Unauthorized Electronic Signing of Physician Orders Using Physician Credentials
Penalty
Summary
The facility failed to ensure that physician orders were properly signed and dated by the responsible physician, specifically Physician R, as required during each visit. Instead, the Medical Records Director was instructed by Administrator O to electronically sign Physician R's orders in the electronic medical record (EMR) system using Physician R's username and password. This practice was carried out for an extended period, with the Medical Records Director logging into the EMR approximately twice a month to sign off on pending orders for Physician R. The Medical Records Director reported that she was initially asked to perform this task after the previous DON left, and that she continued to do so under the direction of Administrator O, despite feeling uncomfortable and recognizing through later training that this was not appropriate.

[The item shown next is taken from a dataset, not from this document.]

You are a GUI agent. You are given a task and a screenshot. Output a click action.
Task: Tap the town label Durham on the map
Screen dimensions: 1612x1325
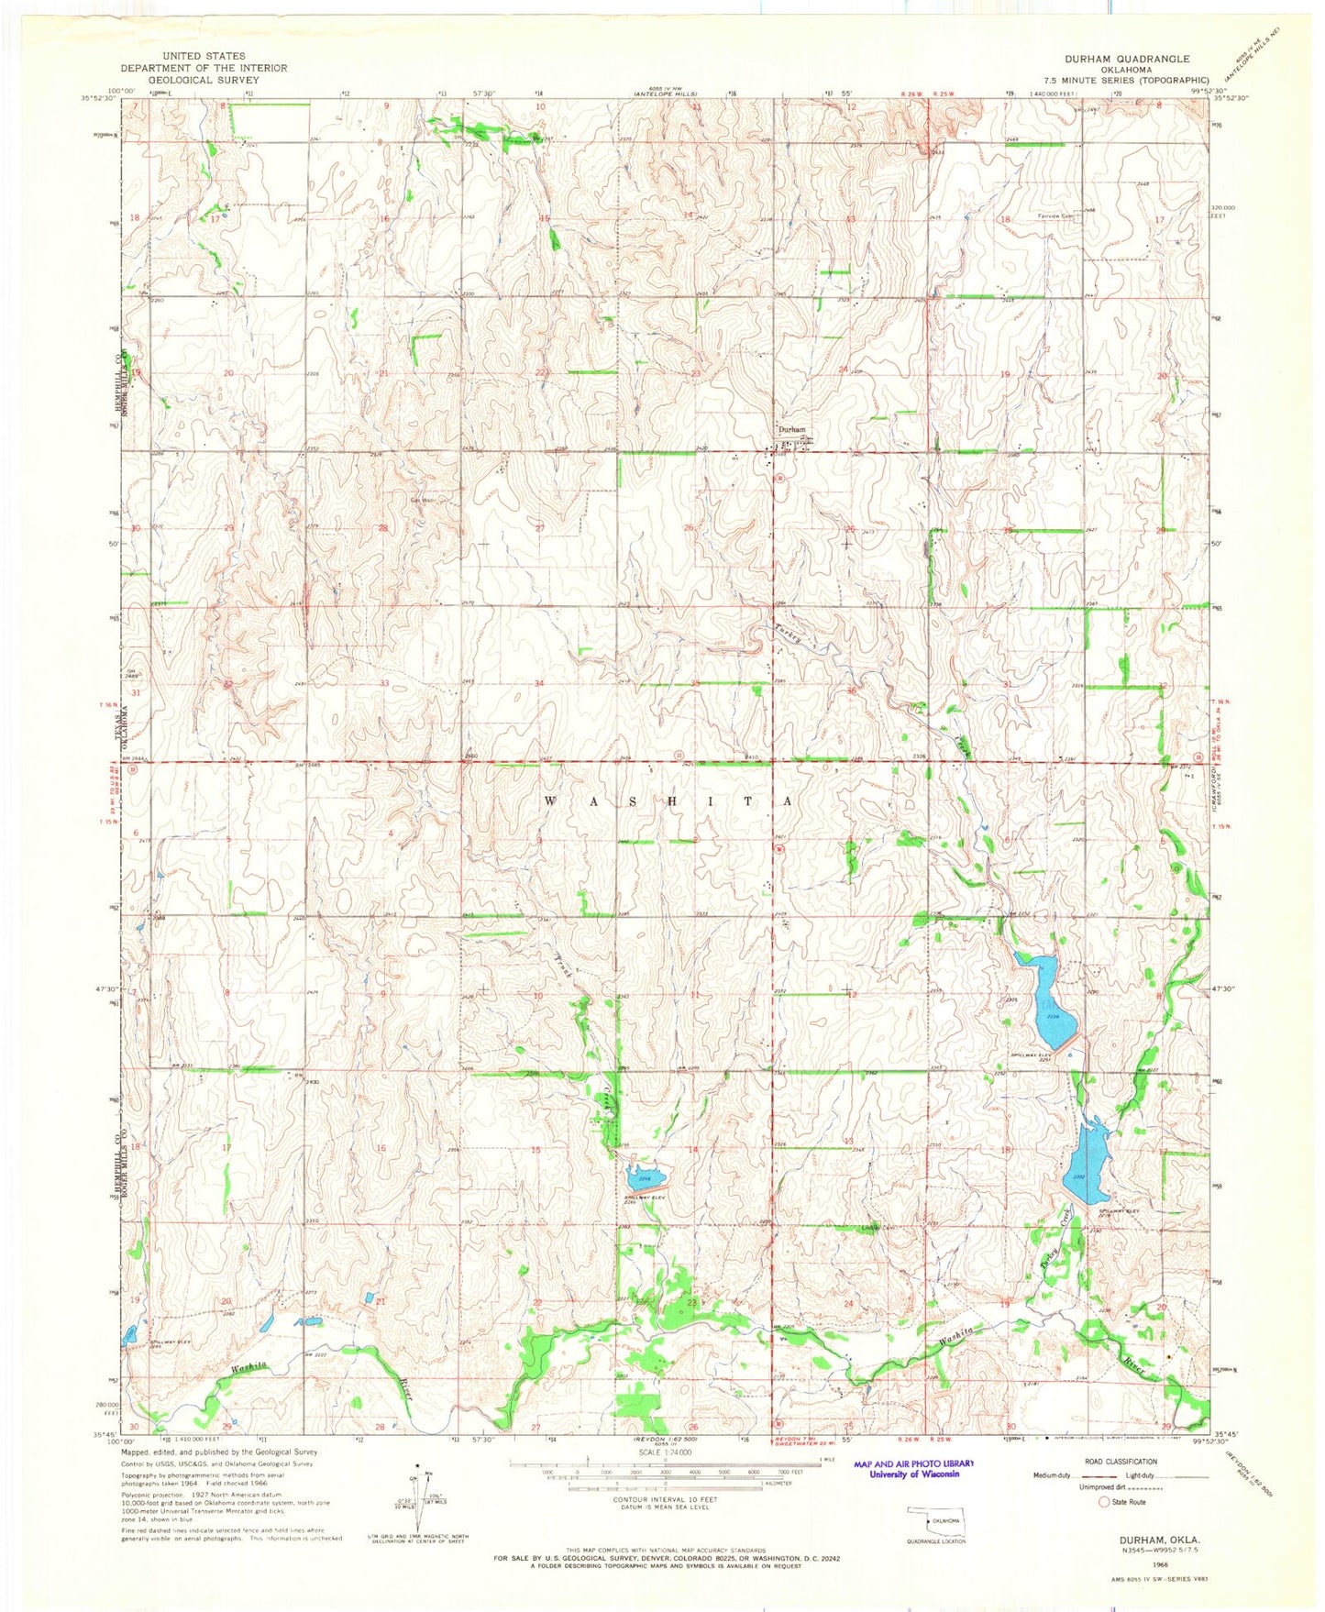click(x=791, y=429)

The deficiency was discovered during an audit conducted by the Regional Medical Records Director, which revealed over 100 unsigned physician orders pending in the EMR. Upon investigation, it was found that the Medical Records Director had been using credentials provided by Administrator O to sign these orders, and that this practice had been ongoing for several years. Interviews with staff, including the ADON and MDS Coordinator, confirmed that they were unaware of this practice and that Physician R was not signing his own orders in the EMR. Physician R himself stated that he was not aware his credentials were being used in this manner and that he had been signing paper documents provided to him during his visits, believing these included all necessary orders. The facility's own policies and the Medical Director Agreement required that only the physician sign their own orders, and that usernames and passwords not be shared. The Medical Records Director did not report the inappropriate practice to anyone else, citing fear of job loss, even though an anonymous compliance hotline was available. The improper signing of orders was not detected until the audit, and no evidence was found that the Medical Records Director or Administrator O originated or created new orders, only that they signed off on existing ones entered by nursing staff.